This article is more than 5 years old.

Facebook founder-CEO Mark Zuckerberg said that after three years of heavy investment, through the end of 2019, the social media giant may be able to breathe a sign of relief  on privacy and security.

Sooner would be great. A mass anti-Semitic shooting of, mail bombs to Trump critics and general political vitriol ahead of the Nov. 6 midterm elections, all intertwined with social media in various ways, heighten the drama around the company’s quest to yank fake accounts, fake news and hate speech.

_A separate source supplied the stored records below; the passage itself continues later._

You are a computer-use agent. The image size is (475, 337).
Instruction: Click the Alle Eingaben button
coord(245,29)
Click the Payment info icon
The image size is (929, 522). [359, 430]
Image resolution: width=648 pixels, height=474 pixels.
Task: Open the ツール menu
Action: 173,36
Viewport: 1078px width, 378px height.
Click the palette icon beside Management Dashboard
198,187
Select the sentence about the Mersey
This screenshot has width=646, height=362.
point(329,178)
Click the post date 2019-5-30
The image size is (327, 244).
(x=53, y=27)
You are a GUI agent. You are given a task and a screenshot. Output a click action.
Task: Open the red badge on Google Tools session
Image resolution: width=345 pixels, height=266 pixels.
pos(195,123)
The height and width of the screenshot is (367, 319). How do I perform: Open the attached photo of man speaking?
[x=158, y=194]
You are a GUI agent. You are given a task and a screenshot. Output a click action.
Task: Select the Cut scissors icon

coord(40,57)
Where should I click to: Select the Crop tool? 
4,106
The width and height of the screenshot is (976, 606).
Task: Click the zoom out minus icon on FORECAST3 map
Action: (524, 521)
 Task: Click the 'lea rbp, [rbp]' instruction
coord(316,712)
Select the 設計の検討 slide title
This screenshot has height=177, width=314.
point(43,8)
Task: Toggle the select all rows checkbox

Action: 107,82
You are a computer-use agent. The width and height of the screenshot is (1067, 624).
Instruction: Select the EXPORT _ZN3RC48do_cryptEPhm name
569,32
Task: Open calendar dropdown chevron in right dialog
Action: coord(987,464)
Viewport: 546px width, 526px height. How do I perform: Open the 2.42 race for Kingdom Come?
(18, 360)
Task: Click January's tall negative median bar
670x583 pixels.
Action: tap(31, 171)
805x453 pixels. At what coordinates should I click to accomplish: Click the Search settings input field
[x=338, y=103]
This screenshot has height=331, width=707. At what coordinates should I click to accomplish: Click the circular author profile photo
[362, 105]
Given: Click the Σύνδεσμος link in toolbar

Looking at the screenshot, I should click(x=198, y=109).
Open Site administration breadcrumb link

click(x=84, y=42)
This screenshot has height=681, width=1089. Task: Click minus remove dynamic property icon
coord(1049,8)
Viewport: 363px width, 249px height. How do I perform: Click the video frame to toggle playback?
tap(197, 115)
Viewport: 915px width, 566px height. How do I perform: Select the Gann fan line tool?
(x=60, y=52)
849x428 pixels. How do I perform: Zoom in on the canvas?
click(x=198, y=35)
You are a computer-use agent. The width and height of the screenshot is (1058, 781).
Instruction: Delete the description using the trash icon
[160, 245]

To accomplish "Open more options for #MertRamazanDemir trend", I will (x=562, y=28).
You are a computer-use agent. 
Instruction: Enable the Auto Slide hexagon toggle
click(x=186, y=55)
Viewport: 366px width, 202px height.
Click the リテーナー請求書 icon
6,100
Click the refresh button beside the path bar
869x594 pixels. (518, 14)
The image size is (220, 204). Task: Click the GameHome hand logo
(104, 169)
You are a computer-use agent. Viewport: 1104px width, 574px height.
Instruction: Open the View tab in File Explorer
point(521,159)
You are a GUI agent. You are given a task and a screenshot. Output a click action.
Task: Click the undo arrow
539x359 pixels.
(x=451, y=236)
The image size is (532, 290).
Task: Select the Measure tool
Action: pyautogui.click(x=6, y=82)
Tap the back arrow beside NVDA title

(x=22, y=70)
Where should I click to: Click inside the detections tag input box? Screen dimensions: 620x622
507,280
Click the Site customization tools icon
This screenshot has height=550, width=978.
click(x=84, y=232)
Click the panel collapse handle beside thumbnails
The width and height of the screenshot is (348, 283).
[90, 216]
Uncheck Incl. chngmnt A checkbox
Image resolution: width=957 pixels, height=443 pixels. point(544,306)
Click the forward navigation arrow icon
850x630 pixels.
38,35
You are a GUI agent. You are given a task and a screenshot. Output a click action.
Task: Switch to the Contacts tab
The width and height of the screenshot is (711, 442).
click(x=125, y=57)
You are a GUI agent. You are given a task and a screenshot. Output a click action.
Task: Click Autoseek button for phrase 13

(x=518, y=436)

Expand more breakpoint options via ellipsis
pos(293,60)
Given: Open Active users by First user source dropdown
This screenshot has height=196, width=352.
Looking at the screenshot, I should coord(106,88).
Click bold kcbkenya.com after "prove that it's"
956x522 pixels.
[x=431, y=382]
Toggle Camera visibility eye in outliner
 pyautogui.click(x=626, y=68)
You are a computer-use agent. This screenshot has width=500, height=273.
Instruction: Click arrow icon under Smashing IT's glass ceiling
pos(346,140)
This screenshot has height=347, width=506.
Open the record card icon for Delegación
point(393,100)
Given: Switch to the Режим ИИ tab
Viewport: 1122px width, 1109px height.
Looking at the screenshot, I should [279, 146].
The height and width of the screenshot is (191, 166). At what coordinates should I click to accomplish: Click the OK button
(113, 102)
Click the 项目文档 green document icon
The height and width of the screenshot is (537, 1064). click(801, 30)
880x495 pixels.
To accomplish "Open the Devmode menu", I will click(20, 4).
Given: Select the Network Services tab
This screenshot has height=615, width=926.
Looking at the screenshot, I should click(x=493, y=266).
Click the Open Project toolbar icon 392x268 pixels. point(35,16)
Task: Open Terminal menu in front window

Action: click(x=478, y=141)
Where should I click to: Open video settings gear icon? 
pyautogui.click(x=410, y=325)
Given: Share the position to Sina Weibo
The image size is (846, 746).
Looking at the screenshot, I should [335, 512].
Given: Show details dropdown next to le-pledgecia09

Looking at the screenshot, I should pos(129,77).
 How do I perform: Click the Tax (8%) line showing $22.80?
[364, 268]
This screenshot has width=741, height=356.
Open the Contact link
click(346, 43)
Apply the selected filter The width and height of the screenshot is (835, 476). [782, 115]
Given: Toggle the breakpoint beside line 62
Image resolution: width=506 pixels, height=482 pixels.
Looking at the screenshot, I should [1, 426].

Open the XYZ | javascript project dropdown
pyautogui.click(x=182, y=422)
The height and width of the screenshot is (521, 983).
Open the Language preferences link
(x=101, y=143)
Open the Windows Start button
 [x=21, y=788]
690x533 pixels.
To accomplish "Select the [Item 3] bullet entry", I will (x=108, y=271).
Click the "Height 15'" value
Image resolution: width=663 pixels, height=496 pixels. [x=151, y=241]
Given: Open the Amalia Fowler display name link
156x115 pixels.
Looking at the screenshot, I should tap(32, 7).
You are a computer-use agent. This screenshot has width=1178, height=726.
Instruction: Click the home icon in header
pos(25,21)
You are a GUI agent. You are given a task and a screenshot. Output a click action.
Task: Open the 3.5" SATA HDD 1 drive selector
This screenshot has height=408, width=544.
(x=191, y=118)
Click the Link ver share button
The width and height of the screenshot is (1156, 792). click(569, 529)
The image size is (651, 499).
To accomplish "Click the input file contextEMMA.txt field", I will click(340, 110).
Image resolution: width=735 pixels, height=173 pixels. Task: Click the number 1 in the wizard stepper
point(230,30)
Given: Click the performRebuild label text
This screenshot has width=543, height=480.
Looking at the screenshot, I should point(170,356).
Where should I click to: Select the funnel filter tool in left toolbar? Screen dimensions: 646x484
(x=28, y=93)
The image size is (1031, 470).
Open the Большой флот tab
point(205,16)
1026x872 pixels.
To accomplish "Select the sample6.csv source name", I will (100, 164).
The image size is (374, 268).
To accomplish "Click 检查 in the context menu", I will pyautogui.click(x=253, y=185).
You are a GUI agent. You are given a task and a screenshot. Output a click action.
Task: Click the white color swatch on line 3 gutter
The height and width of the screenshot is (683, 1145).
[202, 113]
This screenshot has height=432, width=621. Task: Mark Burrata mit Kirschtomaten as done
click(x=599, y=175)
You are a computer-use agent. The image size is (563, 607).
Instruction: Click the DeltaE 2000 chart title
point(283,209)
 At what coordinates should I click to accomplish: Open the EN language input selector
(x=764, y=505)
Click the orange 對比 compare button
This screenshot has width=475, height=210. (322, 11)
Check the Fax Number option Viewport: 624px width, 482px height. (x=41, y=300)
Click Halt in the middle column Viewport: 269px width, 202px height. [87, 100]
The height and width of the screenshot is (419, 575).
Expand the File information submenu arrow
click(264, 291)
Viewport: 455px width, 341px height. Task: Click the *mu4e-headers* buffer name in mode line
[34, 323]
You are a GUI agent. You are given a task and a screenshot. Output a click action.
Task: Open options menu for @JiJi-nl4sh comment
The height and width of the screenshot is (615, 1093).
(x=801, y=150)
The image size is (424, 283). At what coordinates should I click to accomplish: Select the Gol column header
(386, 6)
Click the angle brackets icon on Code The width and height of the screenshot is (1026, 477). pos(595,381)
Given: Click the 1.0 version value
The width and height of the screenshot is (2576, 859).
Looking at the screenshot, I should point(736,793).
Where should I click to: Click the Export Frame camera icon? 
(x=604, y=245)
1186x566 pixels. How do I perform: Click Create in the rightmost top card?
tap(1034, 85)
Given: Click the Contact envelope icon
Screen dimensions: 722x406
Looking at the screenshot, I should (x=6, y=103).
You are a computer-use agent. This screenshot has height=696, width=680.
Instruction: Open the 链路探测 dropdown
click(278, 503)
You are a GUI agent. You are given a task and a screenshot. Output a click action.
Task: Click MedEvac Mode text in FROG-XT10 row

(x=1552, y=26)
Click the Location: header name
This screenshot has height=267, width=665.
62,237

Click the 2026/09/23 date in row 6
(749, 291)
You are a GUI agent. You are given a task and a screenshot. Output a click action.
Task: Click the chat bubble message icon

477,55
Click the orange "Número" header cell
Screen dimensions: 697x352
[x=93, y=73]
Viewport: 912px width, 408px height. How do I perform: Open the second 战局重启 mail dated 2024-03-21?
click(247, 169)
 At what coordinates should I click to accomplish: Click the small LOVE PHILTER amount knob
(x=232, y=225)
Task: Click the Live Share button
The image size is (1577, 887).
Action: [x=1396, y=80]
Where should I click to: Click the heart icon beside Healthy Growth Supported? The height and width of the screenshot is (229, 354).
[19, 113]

“A few years ago, Facebook was very behind where it needed to be,” Zuckerberg told analysts on a third-third-quarter earnings call. “We started a three-year roadmap through the end of 2019 to get our systems to the level where we think we should be at—systems that can flag information that we think might be problematic to a much larger security and review team.” But “we are up against sophisticated adversaries and threats will continue to evolve,” he predicted. “They are not problems that we fix, they are problems that we manage over time. There is no silver bullet, where you do the thing and you are done,” he said. “But we are getting better and better at this.”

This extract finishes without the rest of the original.